In the nearly two years that have followed, communities across the South have debated what to do about their own Confederate displays. Most recently, New Orleans removed prominent Confederate memorials. Closer to home, controversy has raged in Henry County over the removal of Confederate flags at a historic park.

The conservative populist rhetoric President Donald Trump used throughout his 2016 election campaign has emboldened some, like Benton, to be more forceful.

"We just elected a president that said he was tired of political correctness," Benton, who did not return calls seeking comment for this column, told WABE-FM in March. "We think that our heritage is just as important as everybody else's."

Levin said supporters of Confederate memorials see their view of history further moved to the margin. They are right to fear that, he said.

“The Confederate battle flag is never going to fly again on the South Carolina Capitol grounds,” he said. “In places like New Orleans, those monuments are never going back up. I think we’ve turned a corner on this.”

Maybe so, but Benton isn’t alone.

This year, the governors of Alabama and Mississippi both endorsed official Confederate heritage events. That they did so quietly is testimony to how times have changed.
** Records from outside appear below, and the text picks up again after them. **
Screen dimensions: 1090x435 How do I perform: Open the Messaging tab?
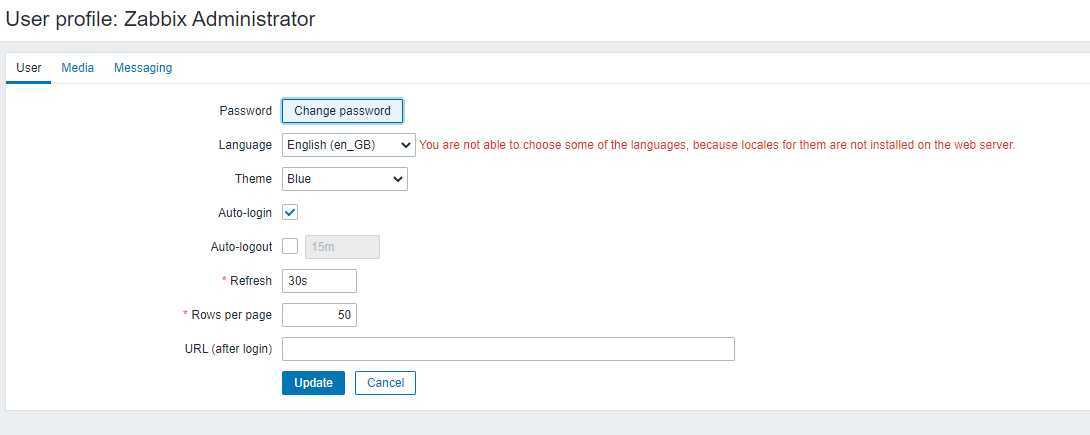pyautogui.click(x=143, y=68)
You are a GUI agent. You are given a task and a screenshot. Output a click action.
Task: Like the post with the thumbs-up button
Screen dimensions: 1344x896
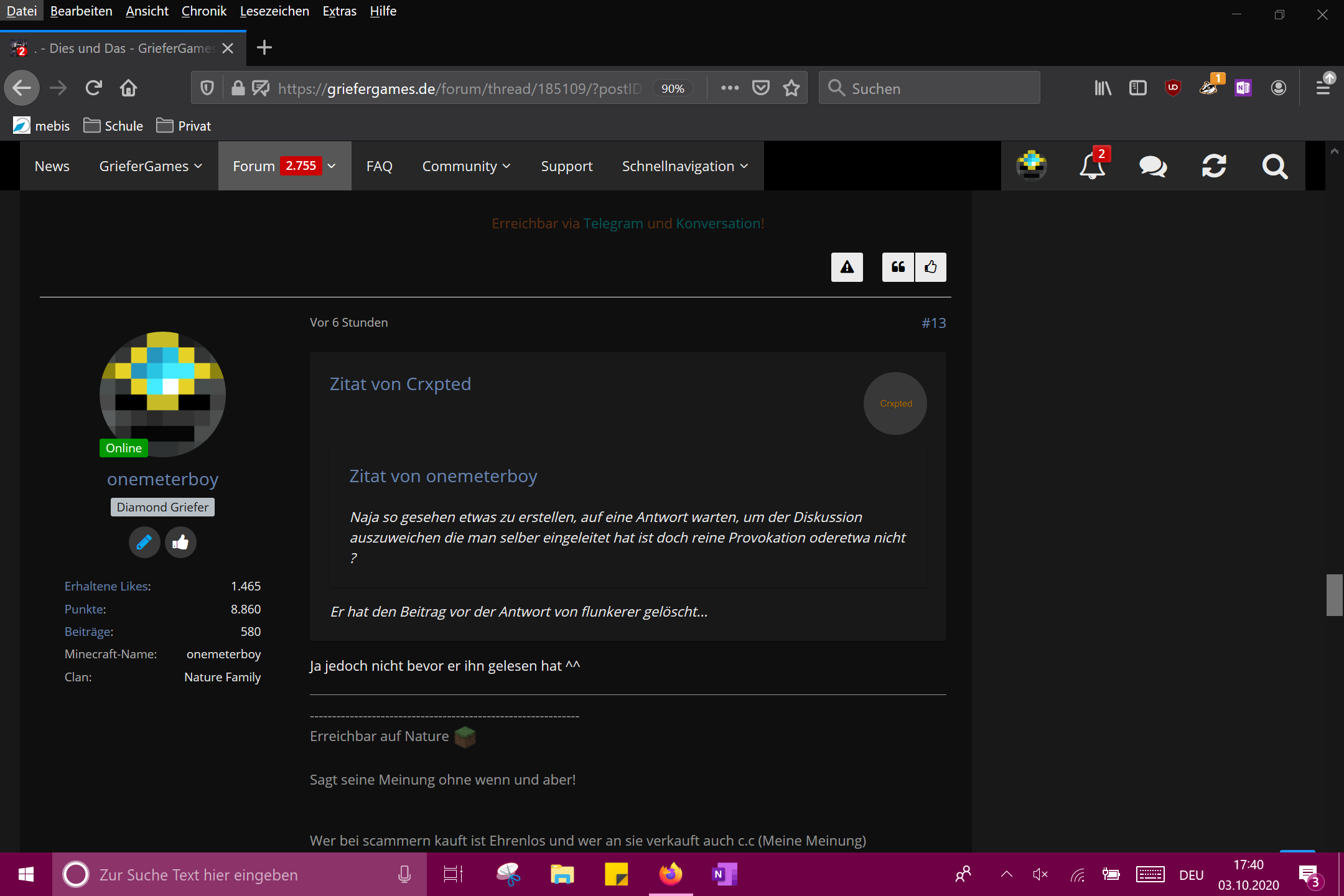click(931, 268)
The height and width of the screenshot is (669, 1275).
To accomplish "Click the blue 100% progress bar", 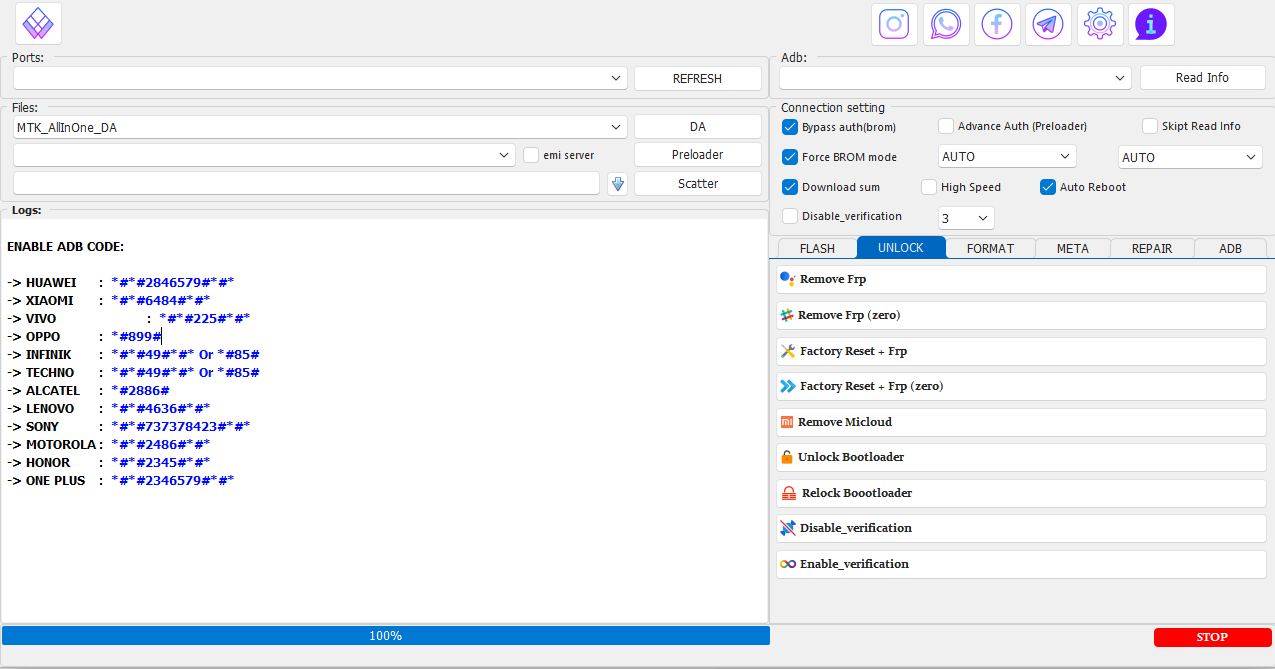I will [385, 636].
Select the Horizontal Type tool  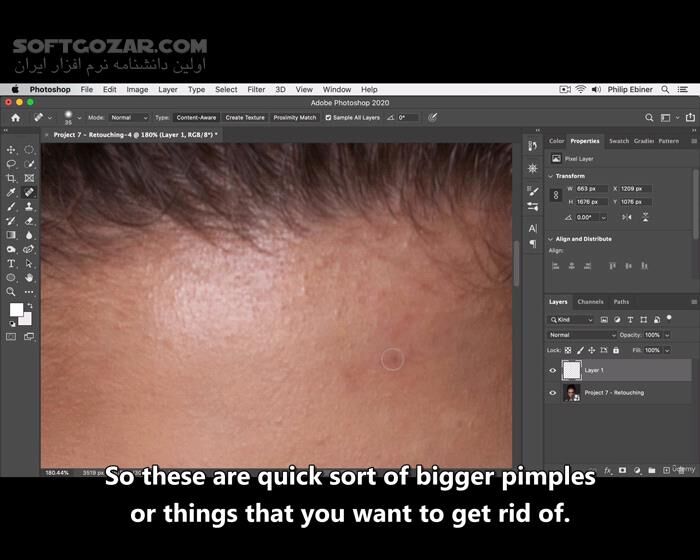click(x=12, y=263)
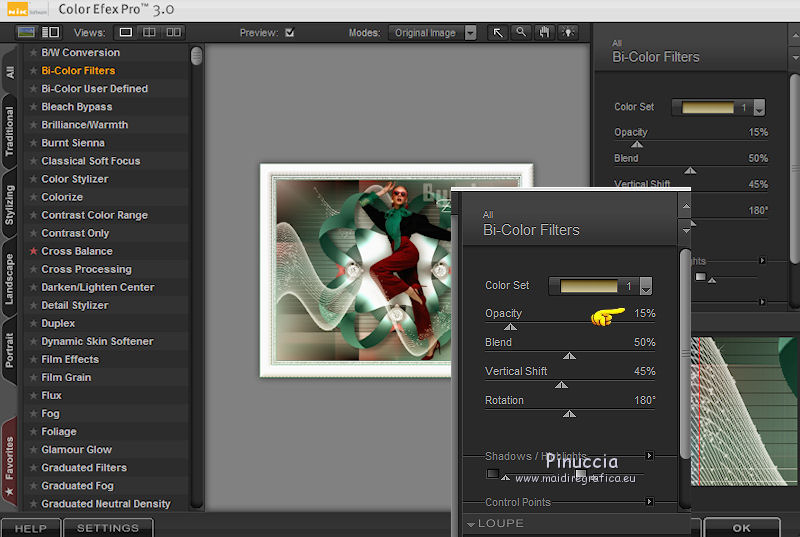The height and width of the screenshot is (537, 800).
Task: Favorite the Film Grain filter star
Action: (33, 378)
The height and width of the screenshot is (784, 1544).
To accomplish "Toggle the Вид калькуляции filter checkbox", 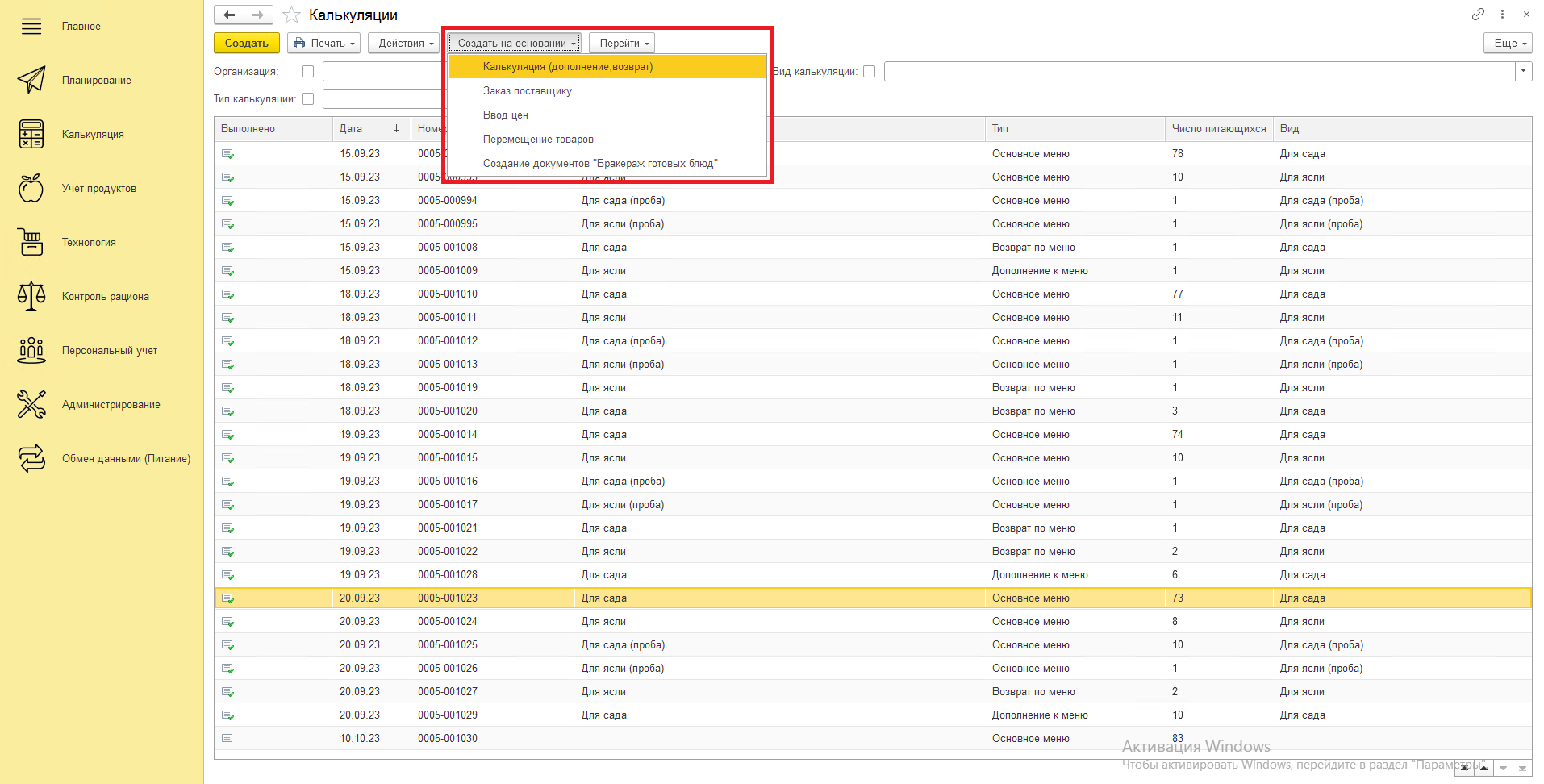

In Virginia, Republican gubernatorial candidate Corey Stewart was more vocal, anchoring his campaign on a promise to protect the state's Civil War monuments from removal.

“The Civil War was not about slavery,” Stewart, a Minnesotan by birth, said in a campaign video shot in front of a statue of Confederate Gen. Stonewall Jackson. “It was really about, in the South — here in Virginia in particular — was that the North was invading, the federal government had grown out of control and they wanted to push back.”

If elected, Stewart promised to end the “politically correct madness” infecting the state. If the Confederate monuments came down, “the left” would come after monuments to the Founding Fathers who owned slaves, like George Washington. Then, he warned, they will come after the founding documents of the nation, including the Constitution.

“They are after our culture, they are after our history,” he said. “We are in a fight for our culture here, folks.”

Last week, Stewart narrowly lost in the GOP primary to former Republican National Committee chairman Ed Gillespie. According to The Washington Post, he already is contemplating a Senate run against Sen. Tim Kaine.